Two triggers set me off. One was Chris Aldrich’s post Organizing my research related reading and the other the release of an update to Late Night Software’s Script Debugger. Chris made me realise again that I’m still far too scattershot in my online reading. There are bits and pieces all over the place, and at the very least I ought to be able to bring them back to my own domain. And Script Debugger reminded me that once upon a time, Dearly Beloved, I was able to persuade my computer to do some nifty things, things that currently frustrate me no end.1
One of the bits & pieces I would like to bring home is the passages I have highlighted in things I read in Instapaper.2 It is easy enough to get IFTTT to create a new file in, say, DropBox when you highlight something new, but that file cannot contain any useful HTML tags.3 It is possible that an email from IFTTT could contain tags, but though I tried a few times, the emails never arrived, so the point is moot. Anyway, playing about with the text in the file to create a new post seemed like something I could actually do with Applescript, and so it proved.
There were a couple of big pitfalls along the way. One was getting from IFTTT’s idea of a time to an actual useful timestamp. I’m certain there are easier ways, but it was fun thinking through my own approach and making it work. Another was reading the input file in a format that Applescript wouldn’t completely mess up. That had me tearing my hair out for a while until my IndieWeb chum sknebel reminded me of something that I had seen but not paid sufficient attention to.
A cute problem is that as far as I know, IFTTT creates one file for every highlight. One blog post for every highlight seems awfully silly, so having done the hard work, I added another little script that appends additional highlights to the first post. That has some nice little things I’m proud of too, like keeping the citation at the end of the post and adjusting its wording according to the number of highlights.
All in all, I’m happy with what I’ve achieved. Sure, I could probably have done it in half the code and a quarter of the time using PHP or Python or whatever. But to do that, I’d have to understand those languages much better than I do. And the great thing about Applescript and, especially Script Debugger, is that you can so easily keep an eye on what is happening. I may even try something else in a little while.
For now, there’s still a lot of manual labour, but I know it will be relatively easy to set things up so that when I new file appears I can choose which script to run automatically. I also need to work a little on the tags and styling of the posts, but that’s a task for another day. In the meantime you can take a look at the highlight.scpt and new-highlight.scpt and, if you’re feeling very charitable, show me how I could have done all that in half the code and a quarter of the time.

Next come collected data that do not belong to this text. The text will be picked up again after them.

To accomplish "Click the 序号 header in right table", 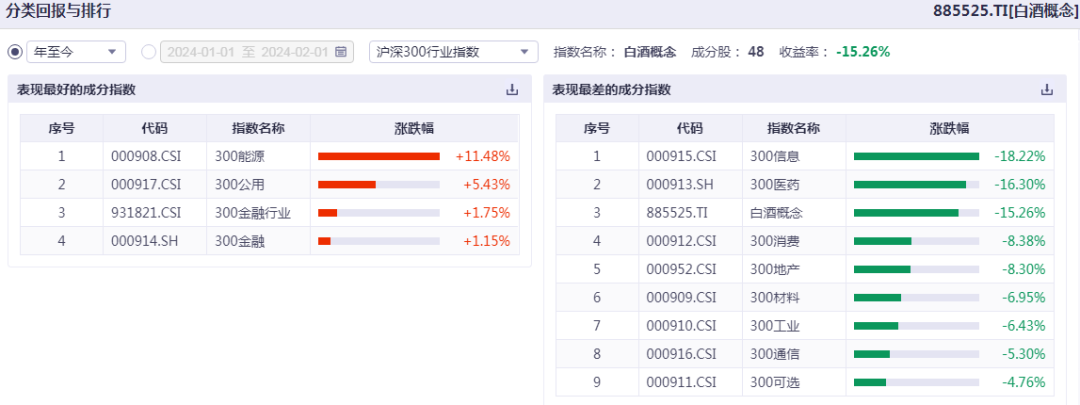I will click(597, 128).
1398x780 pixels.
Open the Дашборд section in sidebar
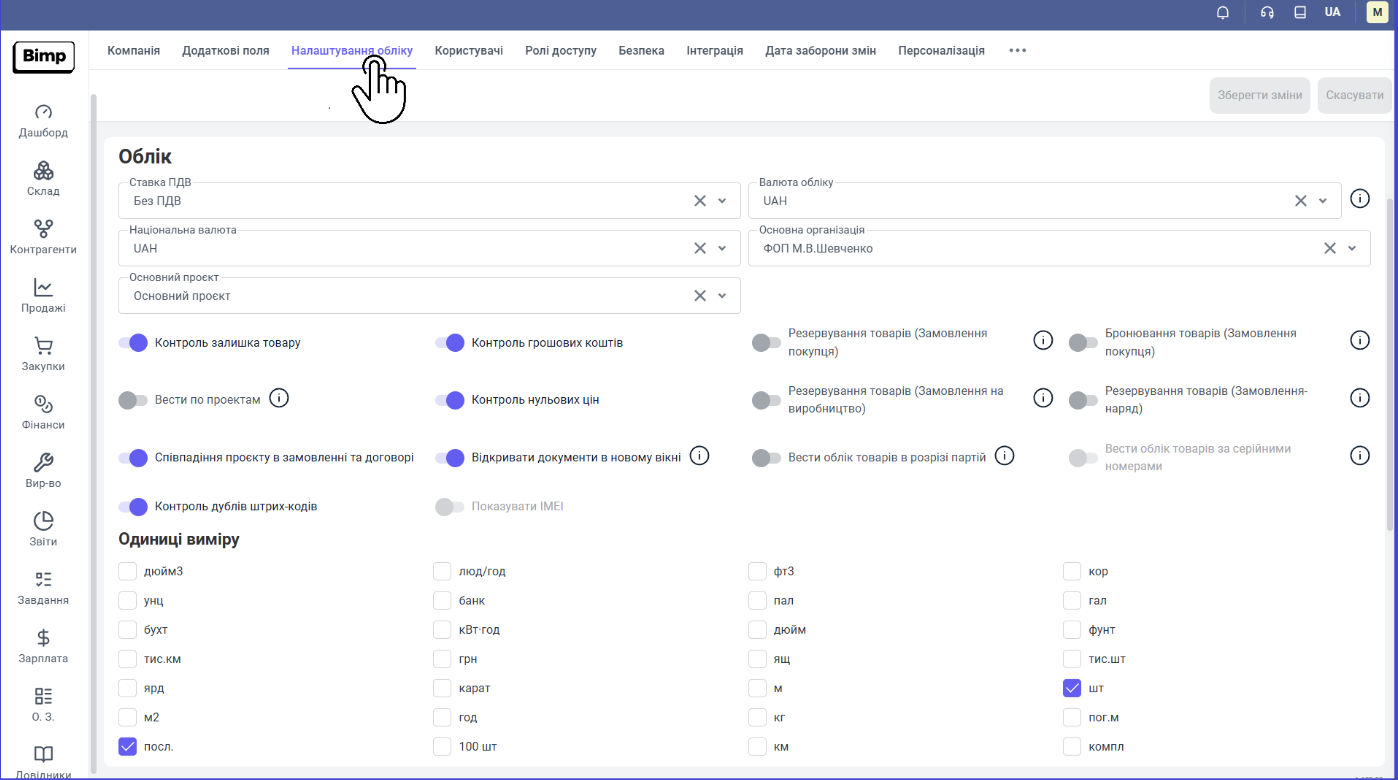pyautogui.click(x=43, y=112)
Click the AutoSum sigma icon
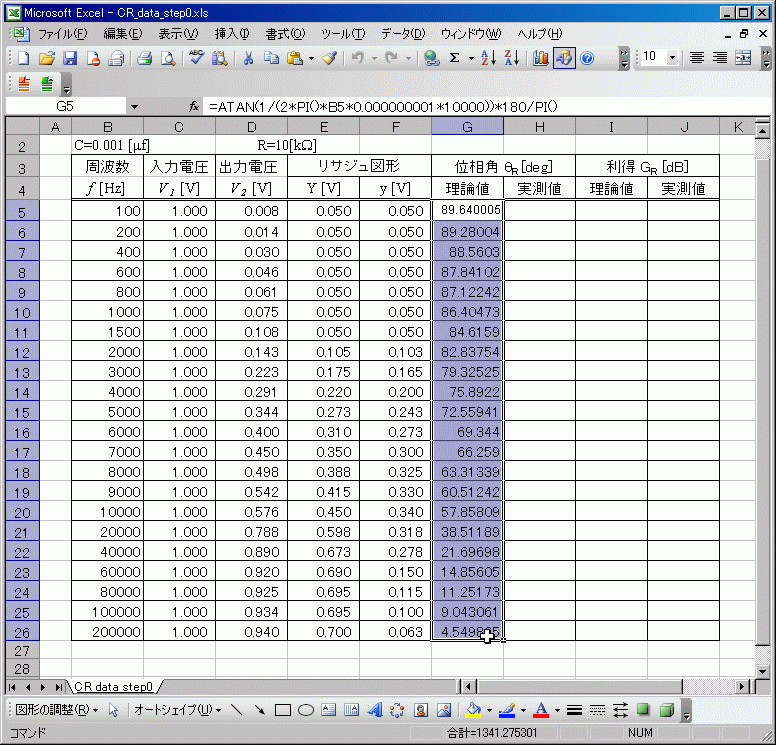Screen dimensions: 776x745 coord(455,58)
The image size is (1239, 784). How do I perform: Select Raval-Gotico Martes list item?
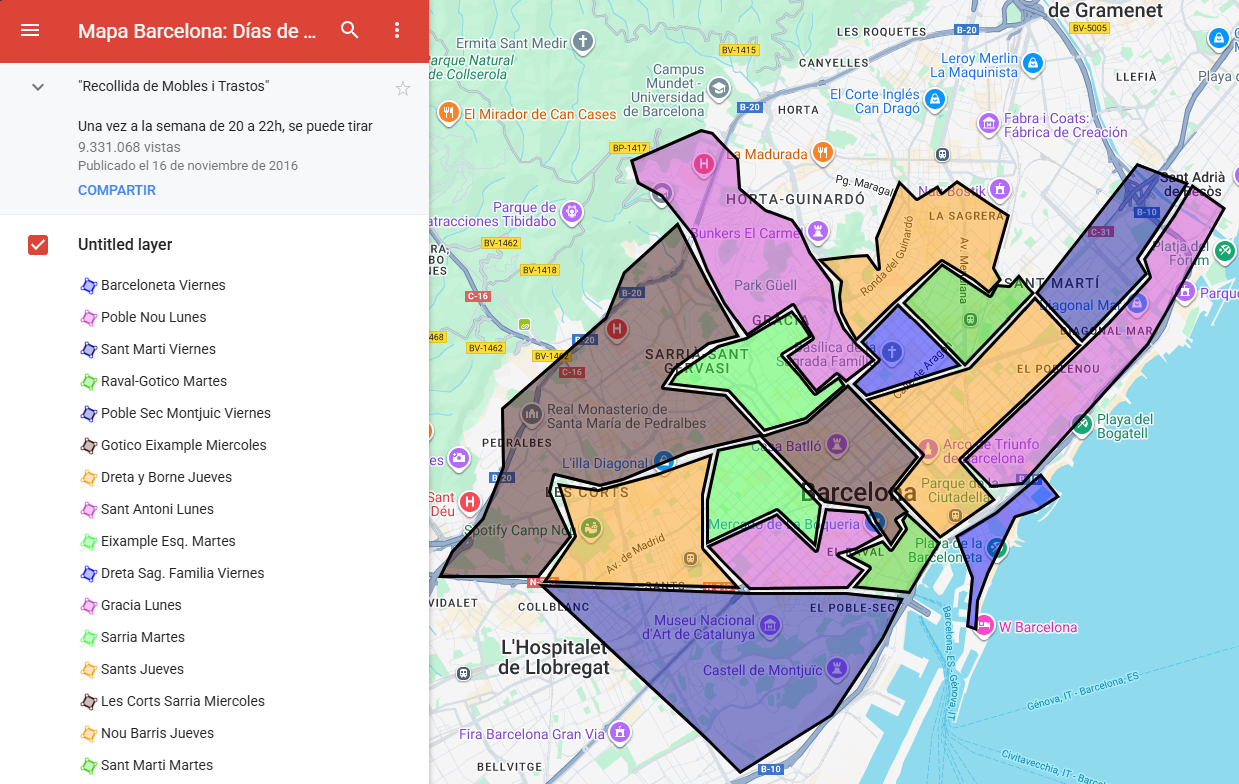(163, 381)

There’s a meta-aspect to XKCD’s Atuomatin, especially. You spend time learning a programming language in order to do things, especially routine things, more easily and more quickly. Newer languages might be much better at doing those things even more effectively. But it takes an awful long time to learn those new languages, time that could be spent doing things. This is especially true for me because programming is not much more than an occasional hobby. So I stick with the old ways that I know. Applescript is one I used to know. 

Triggered by How to set up a robust web reading environment by Chris Bowler. 

It occurs to me — now and belatedly — that it could contain structured JSON, just one of the new things I’m not learning properly.